7Z to ZIP Converter

Drop a .7z, get a .zip every OS opens natively. No 7-Zip, Keka, or The Unarchiver required, and your files never leave your browser.

Drop your 7Z file here

Converts to .zip — stays on your device

Why convert 7Z to ZIP?

How our converter works

Your 7Z is decompressed by libarchive (the same library tar, bsdtar, and ArchiveBox use), running as WebAssembly in a Web Worker on this page. The LZMA / LZMA2 streams 7Z uses are decoded entry-by-entry, then fflate re-packs everything into a standard ZIP using DEFLATE compression. Nothing is uploaded — both libraries run in your browser.

Frequently asked questions

Will the ZIP be larger than the 7Z?

Usually yes — often noticeably. 7Z with LZMA2 typically compresses 20-50% smaller than the same content as ZIP. The trade-off you're making is universal compatibility for compression efficiency. If size matters more than openness, keep the 7Z.

Will password-protected 7Z archives work?
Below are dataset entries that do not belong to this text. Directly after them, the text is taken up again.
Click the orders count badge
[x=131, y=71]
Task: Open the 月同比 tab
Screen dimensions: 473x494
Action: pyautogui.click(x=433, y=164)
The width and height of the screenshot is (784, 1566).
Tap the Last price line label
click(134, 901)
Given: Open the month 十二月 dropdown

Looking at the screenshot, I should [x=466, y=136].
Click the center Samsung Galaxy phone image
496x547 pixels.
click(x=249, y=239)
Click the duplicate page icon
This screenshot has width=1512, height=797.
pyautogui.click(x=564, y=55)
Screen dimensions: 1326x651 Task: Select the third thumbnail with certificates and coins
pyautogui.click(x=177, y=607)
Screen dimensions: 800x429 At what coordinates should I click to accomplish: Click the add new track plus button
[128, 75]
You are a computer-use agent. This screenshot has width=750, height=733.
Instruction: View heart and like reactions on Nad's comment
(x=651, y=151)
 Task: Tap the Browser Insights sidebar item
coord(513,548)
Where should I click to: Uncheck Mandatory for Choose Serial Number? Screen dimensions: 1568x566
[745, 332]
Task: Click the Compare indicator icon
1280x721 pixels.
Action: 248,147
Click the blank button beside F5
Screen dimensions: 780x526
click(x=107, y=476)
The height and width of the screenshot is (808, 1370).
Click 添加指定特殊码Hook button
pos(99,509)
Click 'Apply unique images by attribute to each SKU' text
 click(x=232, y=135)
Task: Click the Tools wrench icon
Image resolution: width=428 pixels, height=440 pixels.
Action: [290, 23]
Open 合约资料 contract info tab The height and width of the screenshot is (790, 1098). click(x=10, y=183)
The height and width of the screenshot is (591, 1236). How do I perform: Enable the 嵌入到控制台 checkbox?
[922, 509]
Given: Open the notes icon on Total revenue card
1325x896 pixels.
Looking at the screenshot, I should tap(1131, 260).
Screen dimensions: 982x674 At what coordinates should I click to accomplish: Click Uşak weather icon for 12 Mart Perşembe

Not currently — the tool extracts using the no-password path. If your archive is encrypted, decrypt it in 7-Zip or Keka first, then convert the unencrypted version.

Will solid (non-streamed) archives work?

Yes. libarchive handles solid 7Z archives where multiple files share a single compression stream — extraction is slightly slower because the whole stream has to be decoded to get a single file, but the result is the same.

How big a 7Z can I convert?

Up to a few hundred MB on desktop browsers, less on mobile. Limits come from RAM available to the WebAssembly instance. For multi-gigabyte archives, a desktop 7-Zip / Keka extraction is faster and more reliable.

Are my files uploaded?

No. libarchive (decompress) and fflate (re-zip) both run as WebAssembly/JavaScript on this page. Sensitive archives — proprietary code, NDA bundles, customer data — never leave your device.

About the 7Z format

7Z is the native format of 7-Zip, Igor Pavlov's open-source compression tool first released in 1999. It uses LZMA / LZMA2 compression, which compresses harder than ZIP's DEFLATE — typically 20-50% smaller files for the same content. The format also supports strong AES-256 encryption and solid archives (where multiple files share one compression stream for better ratios). The downside is universality: macOS, Windows, Linux, and mobile platforms all unpack ZIP natively, but 7Z requires installing 7-Zip, Keka, The Unarchiver, or a similar tool. Converting 7Z→ZIP is the standard step when you need to hand someone an archive they can open with no extra software — locked-down corporate machines, Chromebooks, iPads, and any environment where third-party utilities aren't an option.